Héctor Estrada
Cada vez son más las que inundan las calles el 8 de marzo y sus consignas retumban con mayor fuerza en los muros institucionales. Y es que, el Estado les ha fallado sistemáticamente. Todos los días las siguen asesinando, utilizando electoralmente, discriminando en el trabajo y muchas de sus muertes siguen en la impunidad. Por eso marchan con sentido de protesta radical, porque todavía queda mucho para hacer del Día Internacional de la Mujer, al menos en México, y especialmente en Chiapas, un día de simple conmemoración.
Es imposible no cimbrarse hasta las entrañas al verlas gritar y cantar por las víctimas de la violencia de género. Porque no es para menos. Pese a las promesas y los millonarios recursos para combatir la problemática, el 2022 se convirtió en uno de los años más violentos para las mujeres en entidades como Chiapas donde se registraron más de 40 feminicidios. Y el 2023 tampoco luce tan alentador, pues en lo que va del año ya se tienen contabilizados al menos cinco casos.
En México las instituciones que deberían garantizar políticas públicas, seguridad y justicia parecen haberse convertido en la antítesis de su vocación real para transformarse en garantes de impunidad. El combate a la violencia de género se ha quedado en los discursos durante años, en acuerdos o proyectos estériles sólo para acallar inconformidades de momento y en cuotas de género simuladas que nada tiene que ver con la verdadera lucha por espacios de poder.
El Estado ha sido cómplice y, aunque duela admitirlo, gran parte de la sociedad también. Hemos normalizado durante décadas la violencia que se ejerce contra las mujeres, hemos decidido ignorarla y muchas veces justificarla, hasta que el feminicidio llega, junto a una indignación tardía.

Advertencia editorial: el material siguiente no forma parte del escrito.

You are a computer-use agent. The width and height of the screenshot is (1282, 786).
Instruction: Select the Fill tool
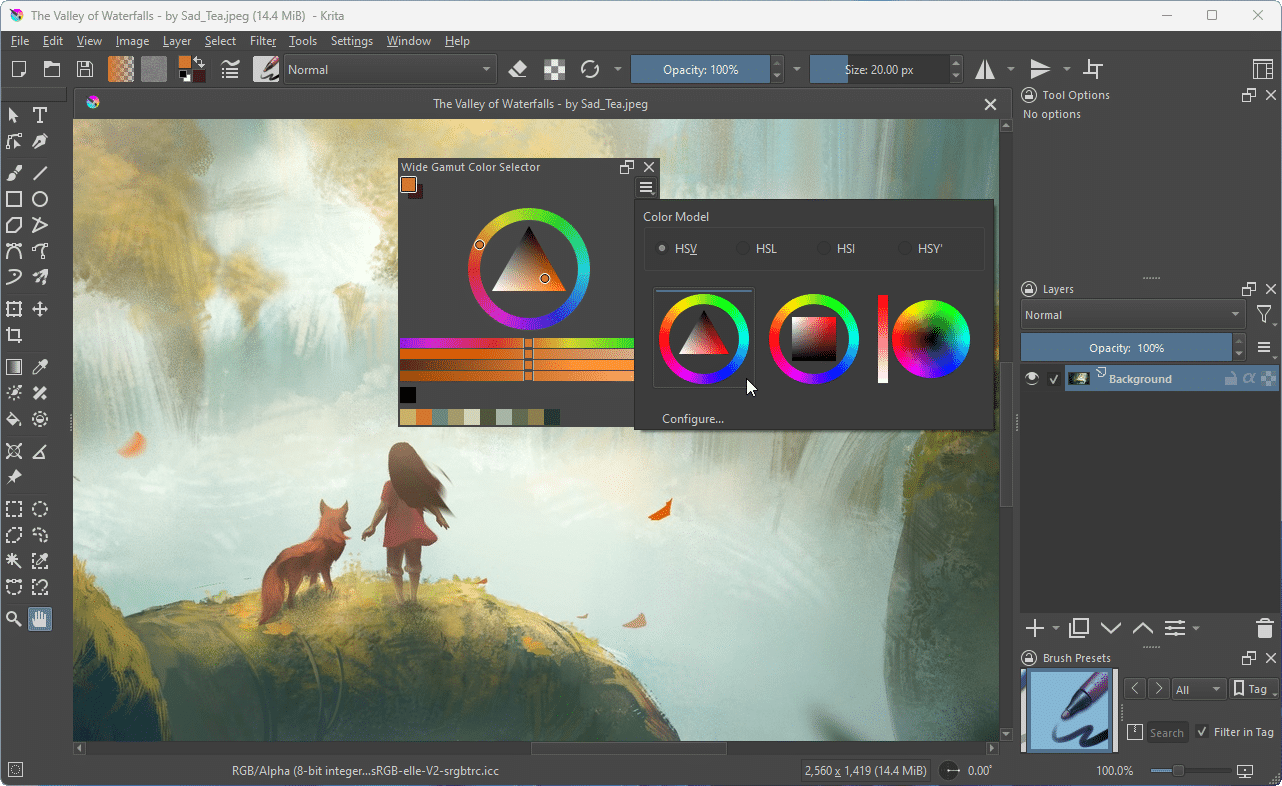(13, 419)
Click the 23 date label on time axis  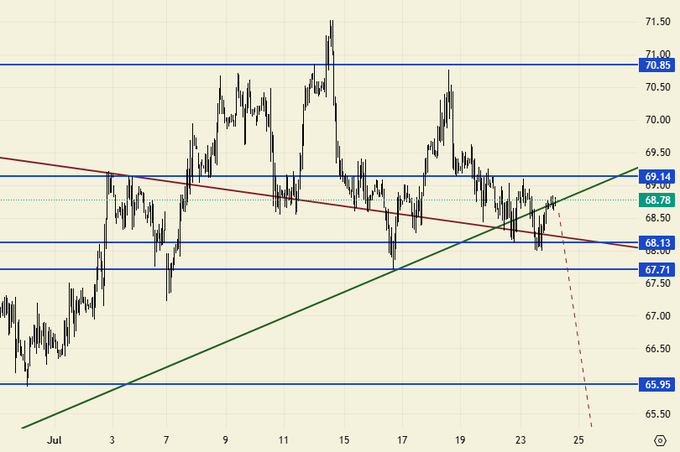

Y lamentablemente lo seguimos haciendo así.
Han sido inútiles los protocolos de actuación o programas de Alerta de Violencia de Género, si al final de cuentas los propios ministerios públicos o jueces terminan propiciando la liberación de los feminicidas. De poco han servido los compromisos, homenajes o placas conmemorativas, si en el fondo las instituciones responsables de protegerlas continúan dejándolas como “carne de cañón” sin responder a sus denuncias o llamadas de auxilio.
Se siguen utilizando los recursos públicos destinados a ellas para fines electorales, mientras los presupuestos de atención a la violencia de género terminan en repartos discrecionales de acciones simuladas. En entidades como Chiapas sus derechos sexuales y reproductivos continúan sin ser reconocidos, siguen siendo víctimas sistemáticas de los usos y costumbres en las comunidades indígenas, y (en la mayoría de los casos) su papel en la política local permanece limitado a su función como elementos de “comparsa política” o de simple cumplimiento a las cuotas.
Y es que, en nuestro país la violencia de género está incrustada en los más altos niveles. Porque no importa qué partido político esté en el poder; al final de cuentas el problema sigue sin ser enfrentado con determinación real. Por eso, que bueno que cada vez sean más las que se movilicen, que cada vez sean más las que exijan y que la indignación siga creciendo en las calles, sacudiendo a México cada 8 de marzo o cuando sea necesario.
Porque, ¿De qué otra forma exigirle ya a un Estado que ha mostrado tantas veces ser sordo, ineficaz e indiferente ante una situación que las está matando con mayor frecuencia? Las respuestas no parecen tan sencillas, sobre todo en México donde gritar y llorar por seguridad y justicia ya no conmueve o mueve en los más mínimo a los responsables de hacer que las cosas cambien de fondo… así las cosas.